Last Day of Classes!

I had 3 classes today, the last of which ended at 12:50 pm.  After the final bite of my salad at lunch that I earned by fending off the frenzied lunch rush patrons of Val,  I sat and reflected on what exactly it felt like to be done with classes at Amherst and, possibly, forever.

In this time of year there have been a long string of “lasts.” Last classes, last Tap, last Saturday at the socials, last extravaganja… The list goes on.  Interestingly enough, it would be a ‘first’ that defined my last day of classes at Amherst.

Today, at 8:30  I arrived in my classroom on the 3rd floor of Johnson Chapel to find a surprise waiting for me on my chair.  Well, not on my chair really, but floating above it, I should say.

It was an Elmo balloon.  One of those nice big silvery ones that you get for a little kid’s birthday party.  Needless to say, I was perplexed as to the origin and the purpose of said Sesame Street character.  I thought it was a mistake at first or I was just missing something, but as it turn out, IT WAS FOR ME!!!
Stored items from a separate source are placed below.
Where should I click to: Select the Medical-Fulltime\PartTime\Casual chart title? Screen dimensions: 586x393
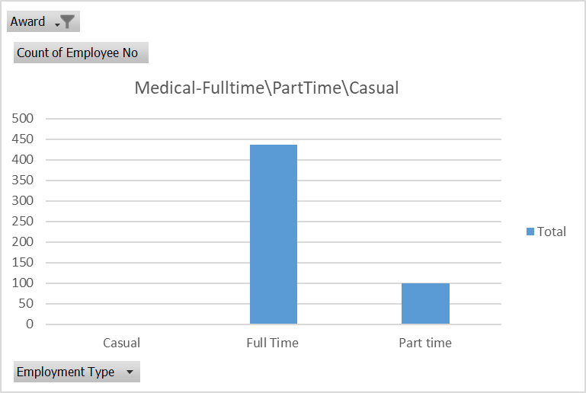[x=267, y=88]
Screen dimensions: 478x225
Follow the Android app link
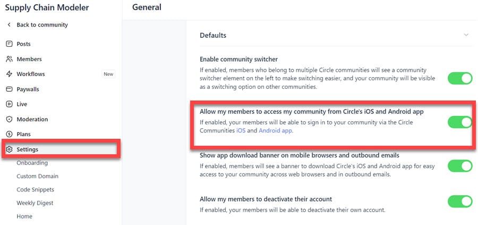[x=275, y=130]
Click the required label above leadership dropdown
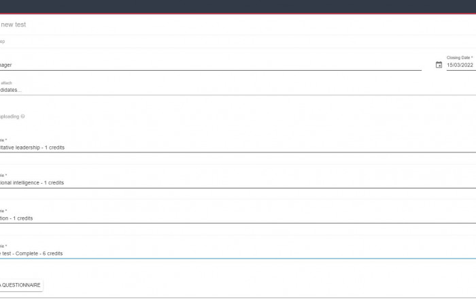 pos(3,140)
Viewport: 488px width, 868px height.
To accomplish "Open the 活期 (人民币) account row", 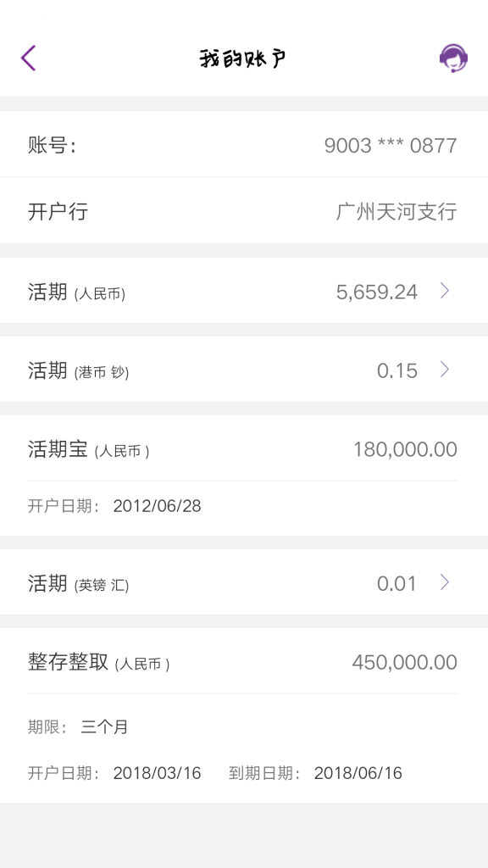I will coord(244,291).
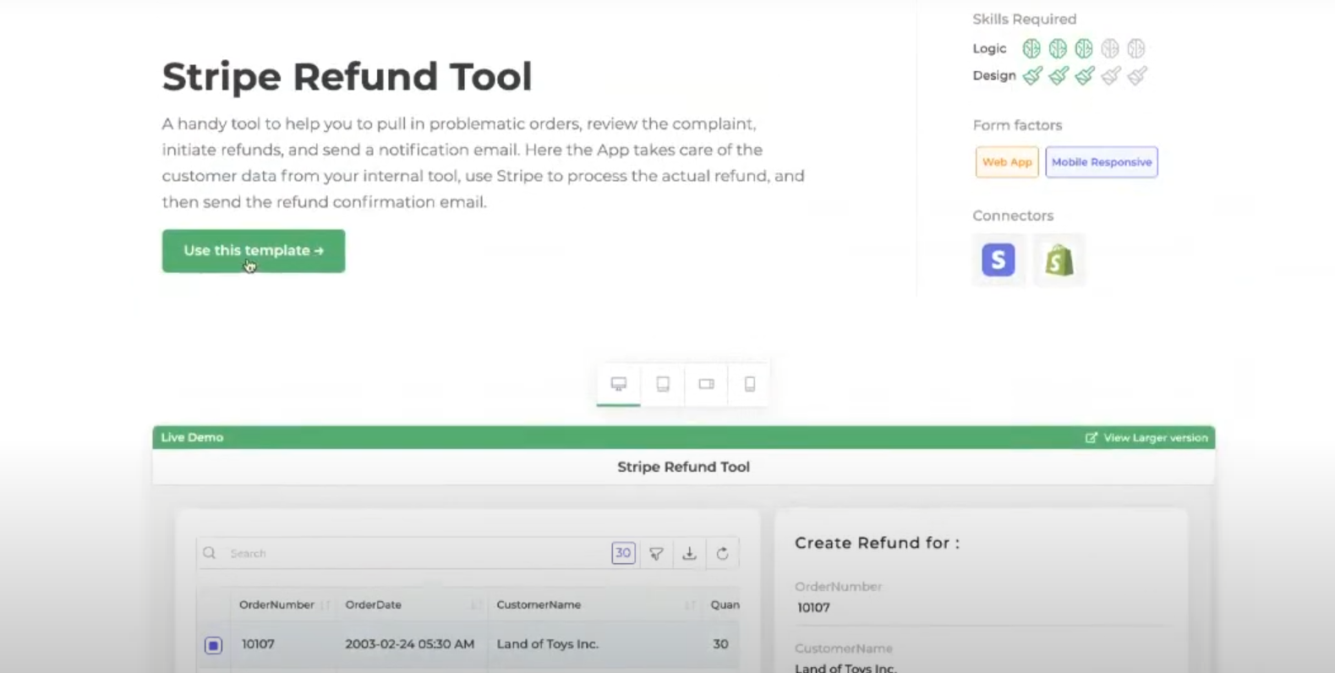Click the search magnifier icon
Image resolution: width=1335 pixels, height=673 pixels.
(210, 553)
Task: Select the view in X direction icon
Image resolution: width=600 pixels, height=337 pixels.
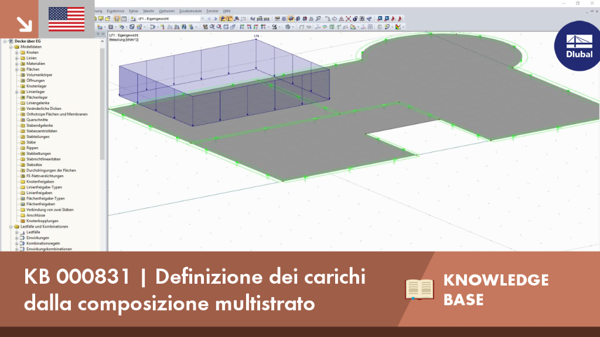Action: tap(242, 27)
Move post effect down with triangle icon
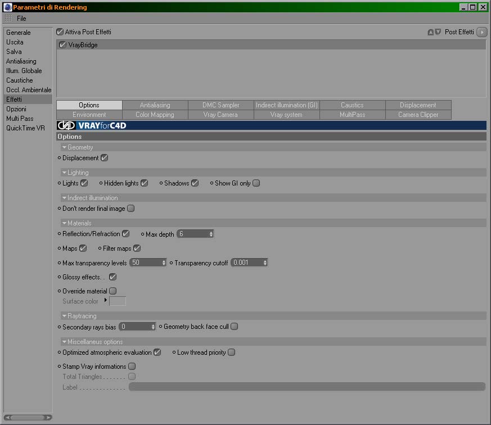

As it turns out, Professor Rosbottom (the man) gives out gifts to graduating seniors on the last day of classes.  Roses are usually given out to girls, and guys get a surprise I guess….. In my case, it was an Elmo balloon.  Random, yes, but heartwarming nonetheless.

It was the first time, I think, that a teacher has just given me a random gift like that.  Also, it was totally nonsensical but one of the best presents I have ever gotten, hands down.  In a haze of 4 final papers and the sentimentality associated with graduating college and moving on from the places and the people you have gotten to know over the last 4 years, it is nice to just have a little bit of silliness.

Even more excellent was the fact that a professor took the time out of his schedule to make such a simple yet genuine gesture of appreciation for a student.  This was the first class I have ever had with him, it’s not like he was my advisor or we go way back.  Just a great old dude who loves him some literature and the comic stylings of a certain Hungry senior.

More than anything, I came to Amherst for what I perceived to be the small, intimate class setting that would furnish my academic experience.  I found out that although this is not always the case (there remain some larger classes) in general Amherst’s small size allows an intimacy inside and outside the classroom that lets you get to know people pretty well in a short period of time.  This got claustrophobic at times, but overall I am left really appreciating the close relationships I have formed with a bunch of students and some awesome professors.

That’s my dose of sentimentality for the evening, its late and there are drunk UMASS kids causing a ruckus outside my window.  Time for me to sign off.